Post-operative Care (Donor Site)
- Ambulation: Encouraged from day 1 with physiotherapy support; most patients walk with assistance by 24-48 hours
- Analgesia: Multimodal - NSAIDs (if not contraindicated), acetaminophen, local bupivacaine infiltration at closure significantly reduces early pain
- Drain management: Remove bone site drain within 30 minutes; soft tissue drain at 24-48 hours
- Weight-bearing: Usually full weight-bearing by 2-3 weeks
- Return to normal activity: 4-6 weeks typically
- Hip exercises: Gentle range-of-motion exercises from day 2 to prevent stiffness
Key takeaway: The iliac crest remains a reliable, versatile autologous bone source for maxillofacial reconstruction.

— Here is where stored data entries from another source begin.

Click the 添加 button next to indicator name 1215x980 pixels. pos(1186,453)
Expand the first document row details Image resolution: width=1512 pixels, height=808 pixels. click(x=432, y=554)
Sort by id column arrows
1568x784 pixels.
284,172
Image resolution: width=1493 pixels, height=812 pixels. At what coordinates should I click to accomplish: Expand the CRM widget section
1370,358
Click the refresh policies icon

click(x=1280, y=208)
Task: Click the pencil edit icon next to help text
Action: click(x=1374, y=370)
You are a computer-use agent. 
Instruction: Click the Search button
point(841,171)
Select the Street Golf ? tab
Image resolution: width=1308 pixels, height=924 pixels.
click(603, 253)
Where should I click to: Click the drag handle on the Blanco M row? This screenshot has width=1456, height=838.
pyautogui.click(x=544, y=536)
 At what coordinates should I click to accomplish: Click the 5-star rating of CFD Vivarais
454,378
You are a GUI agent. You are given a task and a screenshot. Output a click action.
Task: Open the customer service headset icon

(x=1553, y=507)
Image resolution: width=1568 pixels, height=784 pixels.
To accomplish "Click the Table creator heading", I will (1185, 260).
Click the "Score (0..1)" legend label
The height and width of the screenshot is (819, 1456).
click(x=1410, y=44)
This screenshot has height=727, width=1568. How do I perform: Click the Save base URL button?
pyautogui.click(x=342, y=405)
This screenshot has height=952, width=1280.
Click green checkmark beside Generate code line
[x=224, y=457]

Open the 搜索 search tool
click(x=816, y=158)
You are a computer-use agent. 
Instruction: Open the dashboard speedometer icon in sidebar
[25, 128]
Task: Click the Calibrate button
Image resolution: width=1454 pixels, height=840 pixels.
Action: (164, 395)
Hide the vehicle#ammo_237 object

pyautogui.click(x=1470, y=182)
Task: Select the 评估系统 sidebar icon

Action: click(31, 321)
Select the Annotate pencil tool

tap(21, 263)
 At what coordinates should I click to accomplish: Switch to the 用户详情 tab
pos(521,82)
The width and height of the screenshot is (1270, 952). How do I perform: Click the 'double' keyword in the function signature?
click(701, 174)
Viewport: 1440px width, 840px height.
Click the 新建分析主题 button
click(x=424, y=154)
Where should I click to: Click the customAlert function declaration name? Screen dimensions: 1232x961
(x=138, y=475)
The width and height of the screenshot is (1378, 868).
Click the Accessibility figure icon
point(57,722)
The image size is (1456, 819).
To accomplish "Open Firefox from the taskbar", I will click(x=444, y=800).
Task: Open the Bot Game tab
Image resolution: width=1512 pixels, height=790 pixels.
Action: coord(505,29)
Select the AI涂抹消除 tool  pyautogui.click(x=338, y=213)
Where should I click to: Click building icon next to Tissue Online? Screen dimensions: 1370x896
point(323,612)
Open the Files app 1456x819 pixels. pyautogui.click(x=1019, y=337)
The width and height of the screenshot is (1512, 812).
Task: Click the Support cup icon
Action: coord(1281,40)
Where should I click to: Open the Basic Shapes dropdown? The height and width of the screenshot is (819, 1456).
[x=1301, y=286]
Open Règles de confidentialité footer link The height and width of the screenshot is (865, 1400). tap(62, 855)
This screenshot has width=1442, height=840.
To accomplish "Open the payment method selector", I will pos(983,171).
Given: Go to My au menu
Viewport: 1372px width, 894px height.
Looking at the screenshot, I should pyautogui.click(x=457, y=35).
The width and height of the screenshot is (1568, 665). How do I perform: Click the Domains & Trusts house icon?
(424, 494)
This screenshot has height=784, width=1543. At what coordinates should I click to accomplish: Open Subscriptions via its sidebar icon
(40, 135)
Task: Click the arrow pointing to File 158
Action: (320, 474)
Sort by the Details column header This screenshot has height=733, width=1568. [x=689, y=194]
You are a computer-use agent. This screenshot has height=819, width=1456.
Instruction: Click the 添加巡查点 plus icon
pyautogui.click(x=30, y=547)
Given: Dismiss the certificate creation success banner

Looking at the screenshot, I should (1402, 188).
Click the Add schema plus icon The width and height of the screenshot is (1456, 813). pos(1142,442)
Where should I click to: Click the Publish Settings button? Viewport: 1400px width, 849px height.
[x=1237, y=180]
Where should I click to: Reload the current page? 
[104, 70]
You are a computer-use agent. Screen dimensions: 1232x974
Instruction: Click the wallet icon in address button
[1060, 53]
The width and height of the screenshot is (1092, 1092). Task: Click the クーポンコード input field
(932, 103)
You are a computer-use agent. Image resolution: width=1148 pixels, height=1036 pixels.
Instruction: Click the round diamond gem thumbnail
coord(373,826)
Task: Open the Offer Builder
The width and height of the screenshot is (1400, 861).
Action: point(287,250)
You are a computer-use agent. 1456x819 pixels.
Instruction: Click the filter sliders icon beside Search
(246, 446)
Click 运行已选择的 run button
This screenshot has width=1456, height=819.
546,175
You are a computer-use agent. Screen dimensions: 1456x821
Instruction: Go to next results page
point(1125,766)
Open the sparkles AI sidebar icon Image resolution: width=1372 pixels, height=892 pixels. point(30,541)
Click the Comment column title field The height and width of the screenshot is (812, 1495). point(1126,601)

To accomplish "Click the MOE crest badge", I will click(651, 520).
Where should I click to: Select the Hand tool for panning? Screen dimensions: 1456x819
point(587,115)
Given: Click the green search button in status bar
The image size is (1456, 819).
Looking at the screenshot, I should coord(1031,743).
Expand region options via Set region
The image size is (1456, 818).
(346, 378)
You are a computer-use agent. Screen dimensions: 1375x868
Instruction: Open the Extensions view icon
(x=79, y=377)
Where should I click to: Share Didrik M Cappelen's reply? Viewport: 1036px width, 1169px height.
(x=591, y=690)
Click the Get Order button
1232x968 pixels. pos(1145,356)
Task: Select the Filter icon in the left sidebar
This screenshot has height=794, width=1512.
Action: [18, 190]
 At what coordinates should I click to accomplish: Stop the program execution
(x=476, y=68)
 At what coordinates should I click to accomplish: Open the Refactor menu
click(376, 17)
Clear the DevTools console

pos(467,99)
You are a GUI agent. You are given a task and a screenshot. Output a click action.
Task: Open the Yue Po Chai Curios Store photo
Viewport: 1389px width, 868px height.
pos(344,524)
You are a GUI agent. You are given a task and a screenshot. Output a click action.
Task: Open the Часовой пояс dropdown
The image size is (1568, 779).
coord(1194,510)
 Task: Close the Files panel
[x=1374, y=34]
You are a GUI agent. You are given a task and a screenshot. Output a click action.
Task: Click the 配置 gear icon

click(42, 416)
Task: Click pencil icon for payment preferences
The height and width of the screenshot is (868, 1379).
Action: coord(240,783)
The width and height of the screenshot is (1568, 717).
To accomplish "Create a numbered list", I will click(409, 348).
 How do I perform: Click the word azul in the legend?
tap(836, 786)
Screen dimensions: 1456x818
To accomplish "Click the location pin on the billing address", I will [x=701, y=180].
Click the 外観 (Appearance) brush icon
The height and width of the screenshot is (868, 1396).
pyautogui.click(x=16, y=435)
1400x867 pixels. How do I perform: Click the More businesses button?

Its use is best suited to defects under 7 cm, alveolar augmentation procedures, and cases where the biological superiority of autogenous bone justifies the donor site morbidity. Larger or previously irradiated defects are better served by vascularized free flaps, with the free fibula being the current first choice for most maxillofacial units. The DCIA free flap represents the vascularized iliac crest option when bone height and volume are specifically needed.